Extracted records
=== Begin Enclosure ===

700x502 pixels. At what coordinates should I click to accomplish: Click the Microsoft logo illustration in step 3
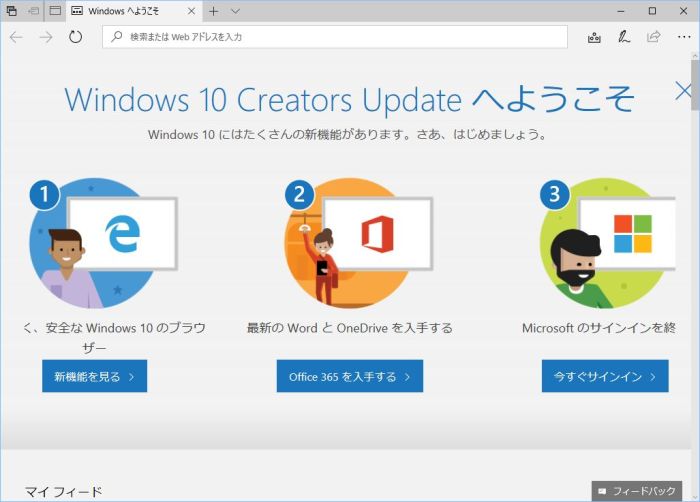click(632, 233)
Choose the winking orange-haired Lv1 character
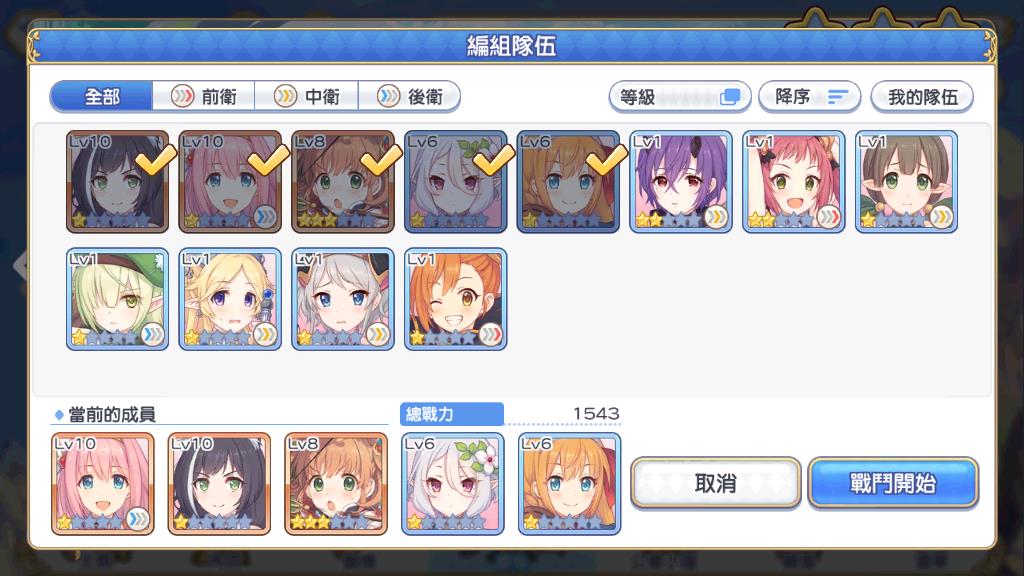This screenshot has width=1024, height=576. [x=455, y=299]
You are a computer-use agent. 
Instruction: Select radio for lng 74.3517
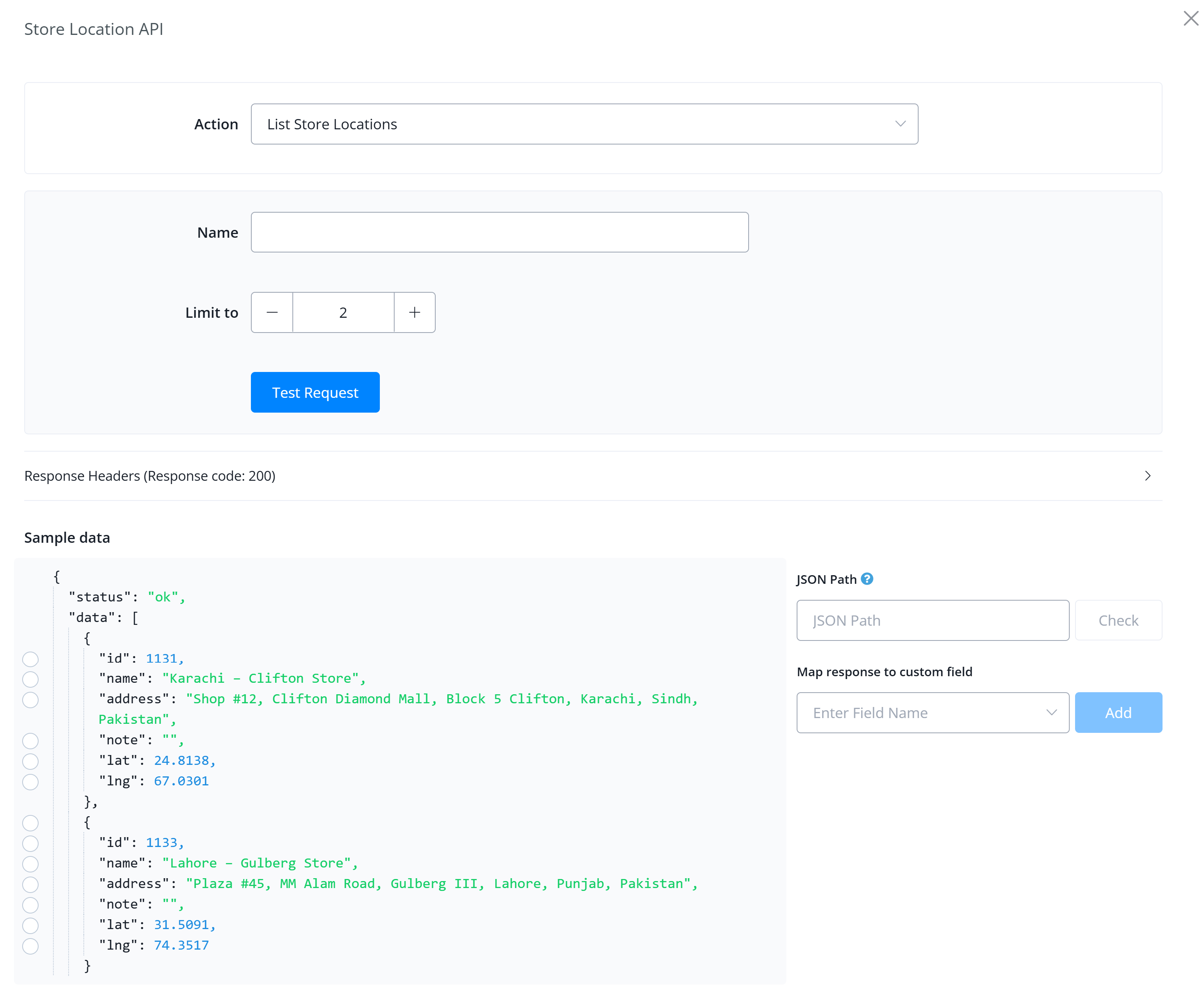tap(30, 946)
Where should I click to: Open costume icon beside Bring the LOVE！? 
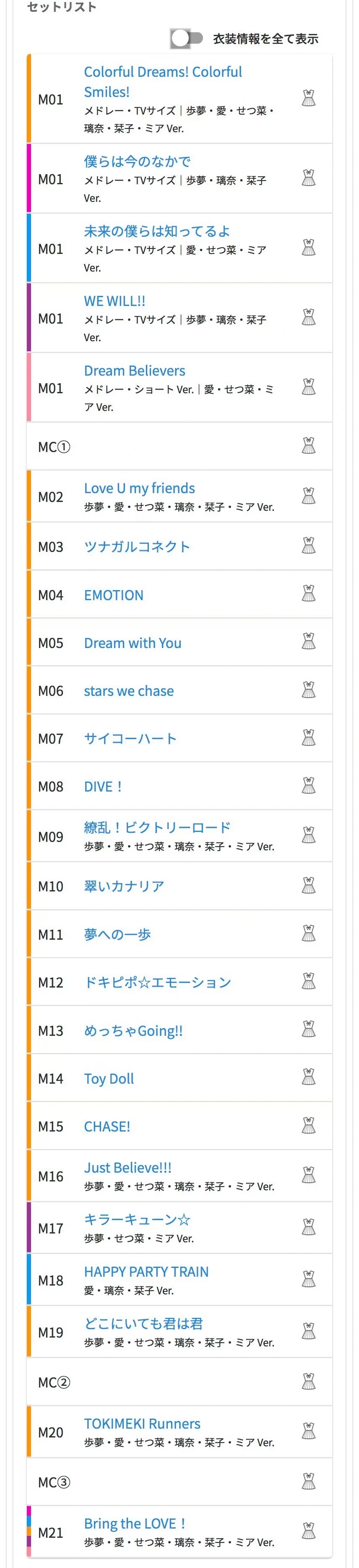tap(309, 1531)
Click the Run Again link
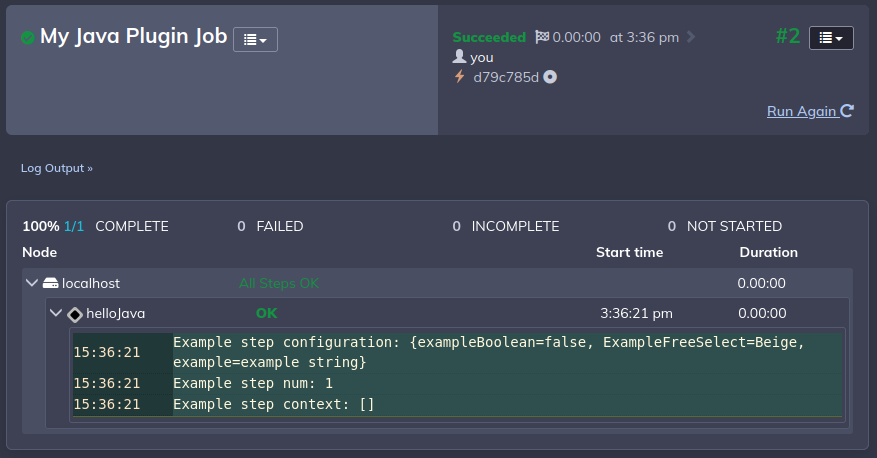 click(810, 111)
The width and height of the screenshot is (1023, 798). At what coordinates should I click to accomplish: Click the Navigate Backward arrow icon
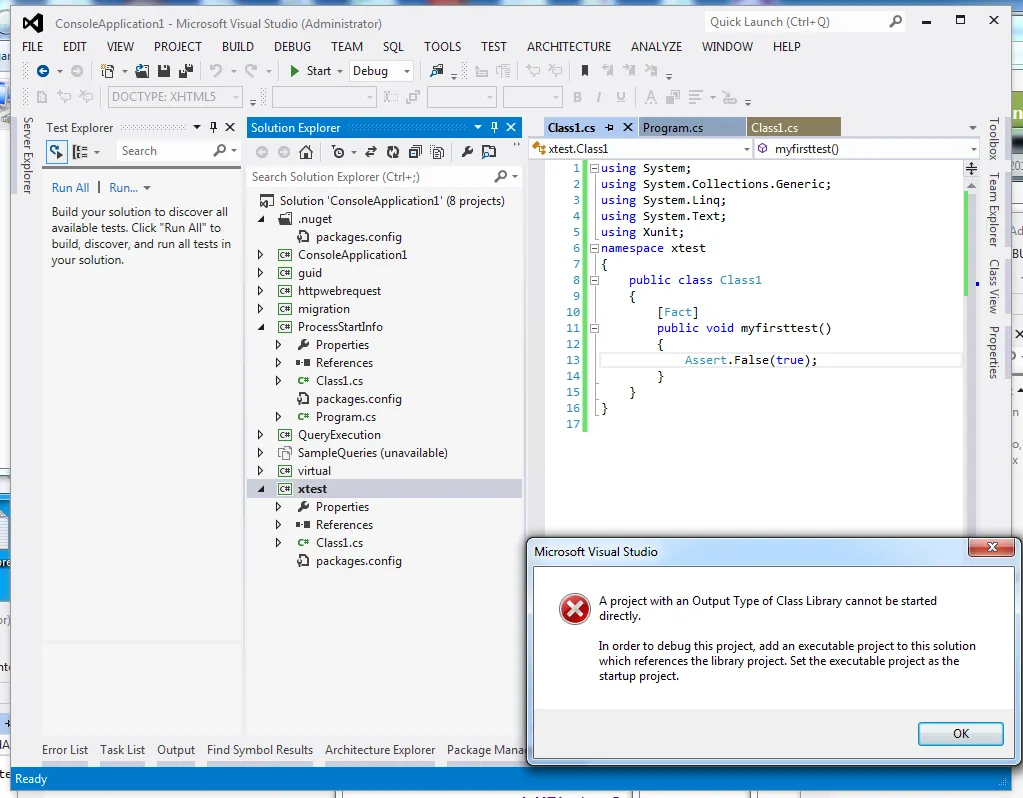click(x=43, y=71)
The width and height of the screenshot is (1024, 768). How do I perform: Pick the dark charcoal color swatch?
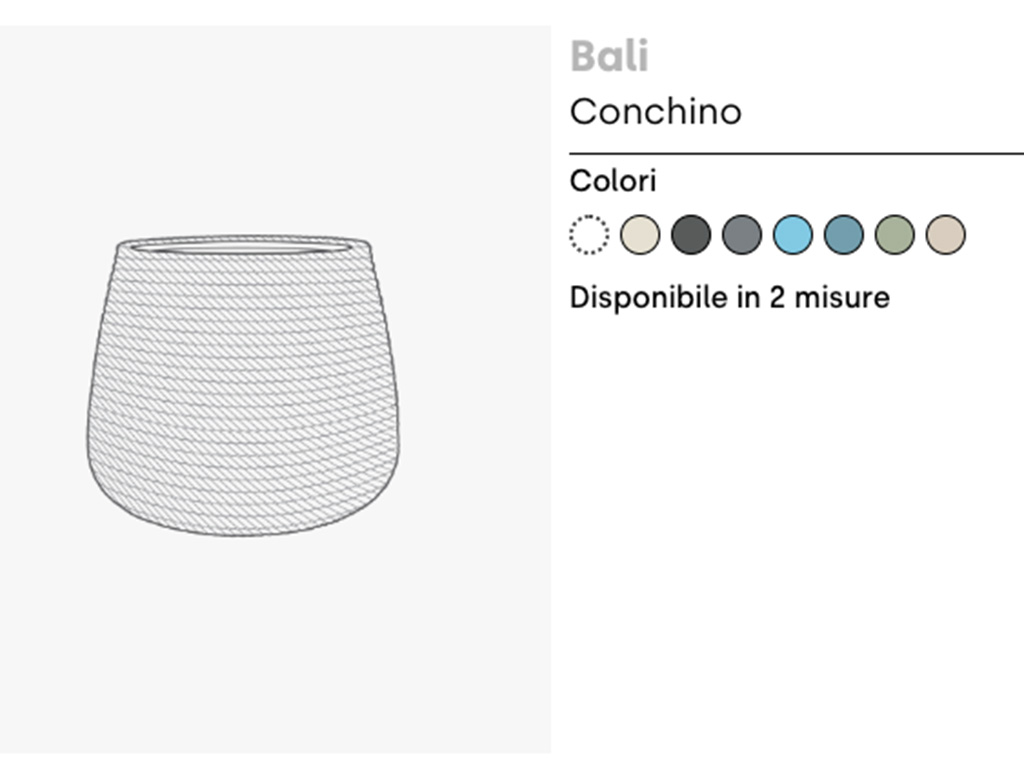(x=691, y=235)
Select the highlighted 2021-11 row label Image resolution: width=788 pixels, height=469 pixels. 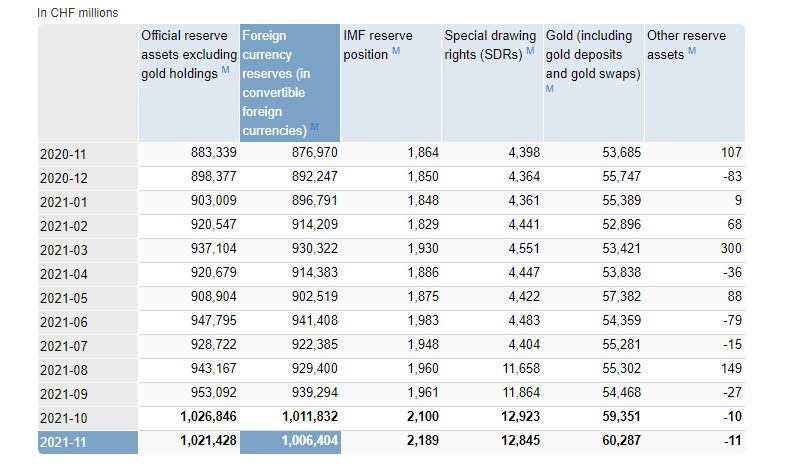pyautogui.click(x=61, y=443)
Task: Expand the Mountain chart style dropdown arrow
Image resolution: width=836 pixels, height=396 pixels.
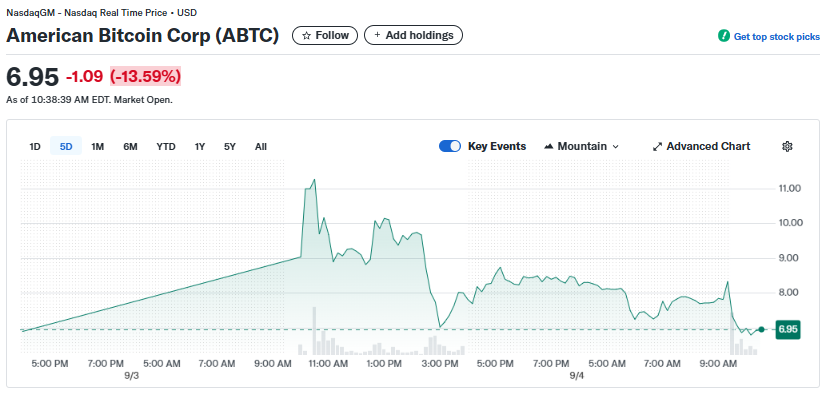Action: (x=615, y=147)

=== End Enclosure ===

# Problem statement:
Leave the pictures aside and transcribe only the lines from the one holding "Image resolution: width=836" through the final line of the records above.

# Response:
Image resolution: width=836 pixels, height=396 pixels.
Action: (x=615, y=147)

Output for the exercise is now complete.